What you need to do
**A.** In the frailty study excerpt, why did the researchers use multiple imputation? Answer in one to three sentences.
**B.** Carry on with the frailty study excerpt from its last sentence.

Provided text
****************

We evaluated differences in descriptive variables between CHMS cycles, age groups, and frailty classifications using the t-test, Mann-Whitney U-test, one-way analysis of variance, and the Kruskall Wallace test as appropriate for continuous variables and the Chi-square test or Fisher’s exact test for categorical variables. Sampling weights provided by Statistics Canada were used to account for survey representativeness and nonresponse . Agreement between the FI and the Fried model was assessed using the Kappa statistic. To attenuate bias as a result of missing data and due to the relatively high probability of missing one of the 23 variables in the FI, we used multiple imputations. All analyses were carried out using SAS Version 9.4 (SAS Institute, Cary, North Carolina).
Study cohort and participant characteristics
The response rates of participants after being approached to participate in CHMS cycles 1, 2 and 3 was 51.7, 55.5, and 51.7%, respectively. For the FI, 2091 had missing questionnaire data, and 2933 had missing laboratory values across the final included sample of 10,955 individuals. For the Fried model, 120 and 126 participants had missing self-report and handgrip strength data, respectively. This resulted in 7353 participants to estimate frailty based on the Fried model.
The participant characteristics across CHMS cycles can be viewed in Additional file 1: Table S3 and include the FI measures used in this study. Participants were middle-aged (~45 years old), 49% were female, and reported being in good health. Across the CHMS cycles, there were statistically significant differences for most of the laboratory values, although not necessarily clinically significant.

****************

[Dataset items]
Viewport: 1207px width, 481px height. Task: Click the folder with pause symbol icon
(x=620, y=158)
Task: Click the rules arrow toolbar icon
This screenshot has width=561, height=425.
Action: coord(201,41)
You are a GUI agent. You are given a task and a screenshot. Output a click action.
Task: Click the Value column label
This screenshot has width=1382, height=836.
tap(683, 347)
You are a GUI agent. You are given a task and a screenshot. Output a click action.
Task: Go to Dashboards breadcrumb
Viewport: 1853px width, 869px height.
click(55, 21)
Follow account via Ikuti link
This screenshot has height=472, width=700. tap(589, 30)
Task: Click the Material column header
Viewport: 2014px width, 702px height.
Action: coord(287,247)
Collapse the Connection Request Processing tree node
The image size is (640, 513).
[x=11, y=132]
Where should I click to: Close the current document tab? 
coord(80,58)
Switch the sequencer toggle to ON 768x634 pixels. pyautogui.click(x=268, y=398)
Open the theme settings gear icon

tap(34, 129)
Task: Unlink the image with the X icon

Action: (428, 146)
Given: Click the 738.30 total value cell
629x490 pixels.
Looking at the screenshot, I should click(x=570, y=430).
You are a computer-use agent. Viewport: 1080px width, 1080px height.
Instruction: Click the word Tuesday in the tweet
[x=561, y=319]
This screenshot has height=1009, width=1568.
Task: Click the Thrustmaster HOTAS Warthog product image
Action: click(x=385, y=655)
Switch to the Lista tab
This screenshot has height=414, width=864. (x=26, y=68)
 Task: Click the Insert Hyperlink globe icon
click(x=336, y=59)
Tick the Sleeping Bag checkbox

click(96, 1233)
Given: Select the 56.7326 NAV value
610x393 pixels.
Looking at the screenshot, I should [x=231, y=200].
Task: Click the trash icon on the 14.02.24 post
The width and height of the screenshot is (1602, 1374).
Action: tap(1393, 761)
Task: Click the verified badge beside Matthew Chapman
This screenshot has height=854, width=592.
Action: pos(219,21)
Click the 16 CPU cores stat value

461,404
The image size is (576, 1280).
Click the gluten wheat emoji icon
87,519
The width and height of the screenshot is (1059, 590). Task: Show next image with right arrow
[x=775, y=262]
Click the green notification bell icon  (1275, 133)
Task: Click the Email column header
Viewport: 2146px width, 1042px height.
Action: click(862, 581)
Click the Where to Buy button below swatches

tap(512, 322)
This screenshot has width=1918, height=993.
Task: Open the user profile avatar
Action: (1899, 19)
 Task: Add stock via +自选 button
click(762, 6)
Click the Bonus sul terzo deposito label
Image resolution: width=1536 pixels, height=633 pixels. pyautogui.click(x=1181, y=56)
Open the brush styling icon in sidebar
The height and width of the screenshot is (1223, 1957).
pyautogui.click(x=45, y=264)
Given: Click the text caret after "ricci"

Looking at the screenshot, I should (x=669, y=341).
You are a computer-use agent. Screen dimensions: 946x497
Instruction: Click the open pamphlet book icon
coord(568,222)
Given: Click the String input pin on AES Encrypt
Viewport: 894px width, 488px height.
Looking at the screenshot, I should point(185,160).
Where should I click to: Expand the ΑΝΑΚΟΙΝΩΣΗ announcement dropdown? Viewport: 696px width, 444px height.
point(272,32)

****************

Per-task answers
**A.** They used multiple imputation to reduce bias caused by missing data. Missing values were especially likely because the FI draws on 23 variables, so there was a relatively high chance that a participant would lack at least one of them.

**B.**
Prevalence of frailty
The prevalence of frailty was 7.6% using the FI (Table 1). Frail participants were approximately 14 years older than non-frail participants (p < 0.001) but males and females were equally likely to be frail. Significant differences between frail and non-frail participants were found for all FI variables except for resting heart rate and diastolic blood pressure.
The prevalence of frailty with the Fried criteria was 6.2%. On average frail participants were 3 years older than their non-frail peers (p = 0.006). Females were more likely to be frail compared to males (p < 0.001). Among the health-related variables, significant differences between frail versus non-frail individuals were found for the majority of values except asthma, liver disease, systolic blood pressure, estimated glomerular filtration rate, and phosphate (Table 1). A comparison of the frequency of individual Fried frailty criteria was made between frail and non-frail participants (Table 2). The most prevalent frailty criteria were exhaustion and physical inactivity.
Frailty prevalence across age groups
A comparison of frailty prevalence across age categories and between frailty measures within the first two CHMS cycles can be viewed in Fig. 1. The number of participants deemed frail with the FI was 1.8, 4.3, 11.6, and 20.2% in the 18–34, 35–49, 50–64, and 65+ age categories, respectively. With the Fried model, 5.3%, 5.7%, 6.9%, 7.8% were frail in the 18–34, 35–49, 50–64, and the 65+ age categories, respectively. The agreement between frailty measures for the entire cohort was 0.132 (95% CI, 0.131–0.133). Across age groups, the agreement between the two frailty measures was −0.017 (95% CI, −0.018–0.017) for the 18–34 group, 0.077 (95% CI, 0.076–0.078) for the 35–49 group, 0.165 (95% CI, 0.164–0.167) for the 50–64 group, and 0.197 (95% CI, 0.196–0.199) for the 65+ group.
In individuals who were deemed as frail using the FI, the proportion of those with or without each component of the FI were compared (Table 3). Data was censored for stroke, heart disease, and chronic obstructive pulmonary disease due to the low prevalence in the 18–49 age group. The older age groups tended to have a higher prevalence of individual frailty variables. There were no differences for gender, thyroid problems, kidney dysfunction, poor self-perceived health, liver disease, and trouble sleeping across age groups. There was a significantly higher prevalence of persistent cough, poor self-perceived health compared to 1 year ago, and asthma in the younger compared to the older age groups.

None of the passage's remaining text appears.